Peu de temps après cette mort, le même Bossuet, qu’on ne se lasse pas de citer et dont on n’a cesse de se couvrir en telle matière, posait ainsi les règles à suivre et traçait sa marche à l’historien d’alors, tel qu’il le concevait[1] : « Je dirai mon sentiment sur la Trappe avec beaucoup de franchise, comme un homme qui n’ai d’autre vue que celle que Dieu soit glorifié dans la plus sainte maison qui soit dans l’Église, et dans la vie du plus parfait directeur des ames dans la vie monastique qu’on ait connu depuis saint Bernard. Si l’histoire du saint personnage n’est écrite de main habile et par une tête qui soit au-dessus de toutes vues humaines, autant que le ciel est au-dessus de la terre, tout ira mal. En des endroits, on voudra faire un peu de cour aux bénédictins, en d’autres aux jésuites, en d’autres aux religieux en général. Si celui qui entreprendra un si grand ouvrage ne se sent pas assez fort pour ne point avoir besoin de conseil, le mélange sera à craindre, et par ce mélange une espèce de dégradation dans l’ouvrage… La simplicité en doit être le seul ornement. J’aimerois mieux un simple narré, tel que pouvoit faire Dom Le Nain[2], que l’éloquence affectée. » On avait proposé à Bossuet même de se charger de cette vie ; lui seul, aux conditions qu’il pose, était de force à l’exécuter, mais il ne le put à cause de sa plénitude d’occupations. Sa pensée principale était que chaque parti chercherait à tirer le saint abbé à soi, et qu’il fallait au contraire l’imiter, en se tenant, comme il avait fait, dans l’éloignement de tous les partis.

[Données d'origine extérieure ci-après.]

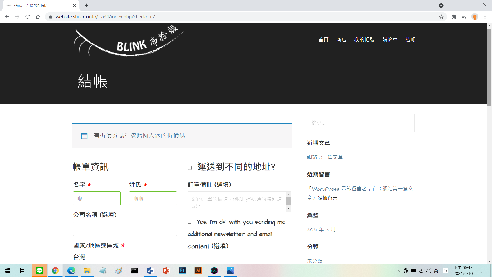Open Chrome three-dot menu

point(485,17)
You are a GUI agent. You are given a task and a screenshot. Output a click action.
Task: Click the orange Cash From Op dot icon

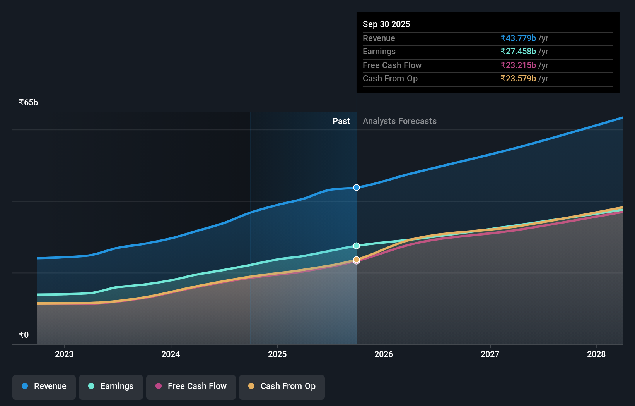(x=252, y=386)
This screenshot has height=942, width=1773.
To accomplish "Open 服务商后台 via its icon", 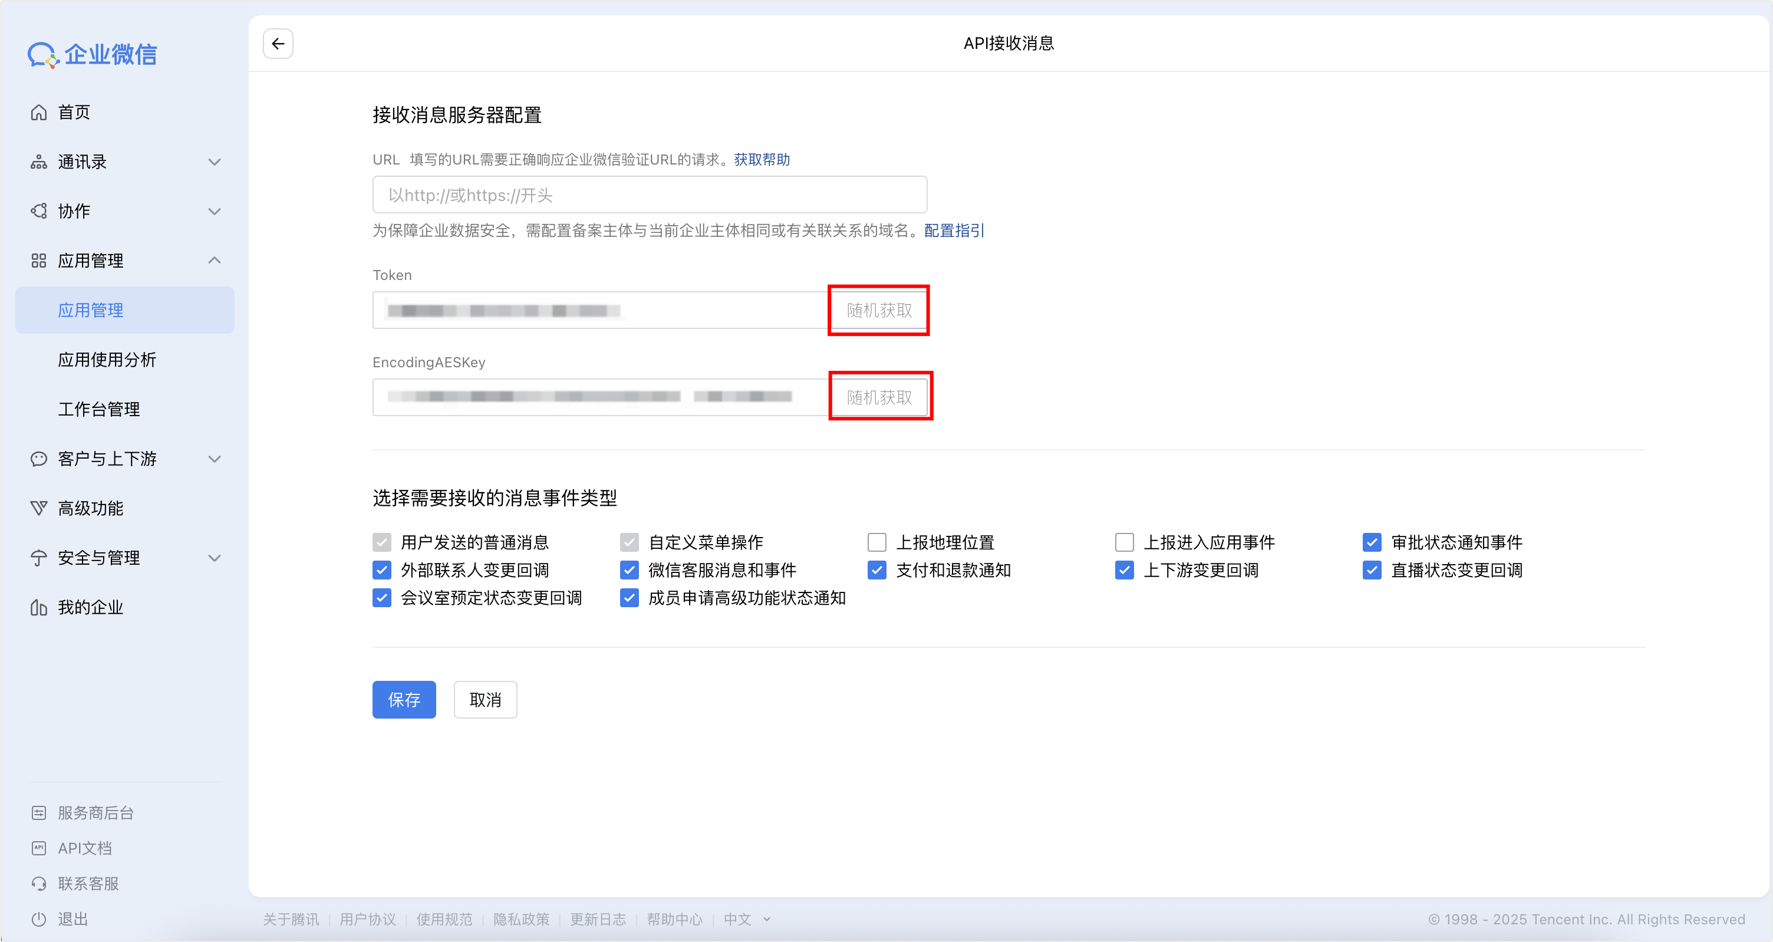I will click(x=39, y=813).
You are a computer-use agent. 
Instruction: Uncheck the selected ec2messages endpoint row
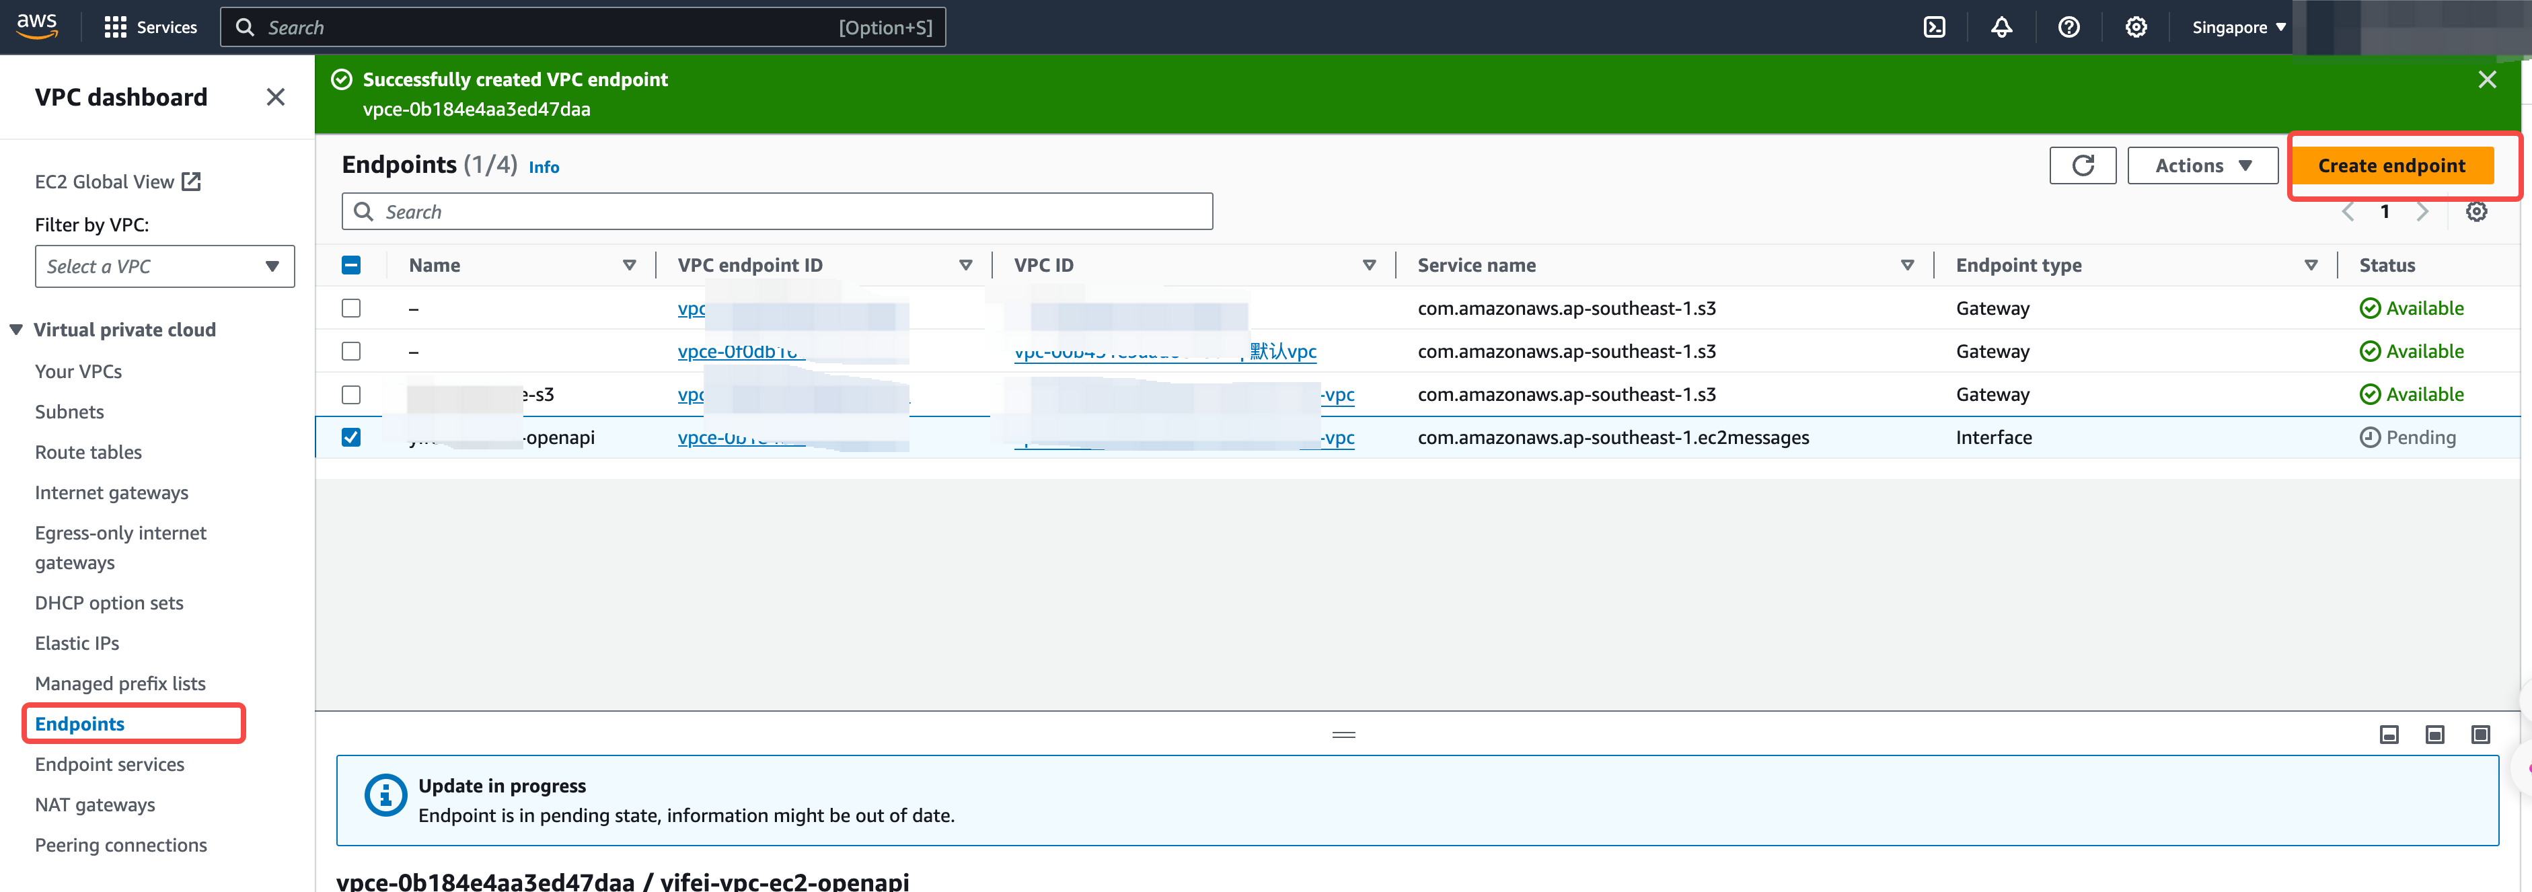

Aujourd’hui les temps sont changés ; les hautes indications de Bossuet subsistent sans doute, mais il y a autre chose encore. Le danger n’est guère aujourd’hui, malgré la renaissance religieuse si exacte dont nous sommes témoins, qu’on tire Rancé à soi du côté des bénédictins, du bord des jansénistes ou de celui des molinistes. Rendons aussi cette justice à notre âge : on est assez disposé à y accepter, tel qu’il s’offre, cet abbé sublime, ce moine digne de Syrie ou du premier Clairvaux, ardent, impétueux, impatient, d’action et de fait plus que de discussion et de doctrine, bien que de grand esprit à la fois, vrai moine de race comme dirait de Maistre, indompté de tout autre que de Dieu. On serait même trop disposé à le prendre peut-être en ce sens unique et

  1. Lettre à M. de Saint-André, curé de Vareddes, 28 janvier 1701.
  2. Cette histoire de l’abbé de Rancé par Dom Le Nain (le frère de M. de Tillemont) a paru, mais elle a été altérée.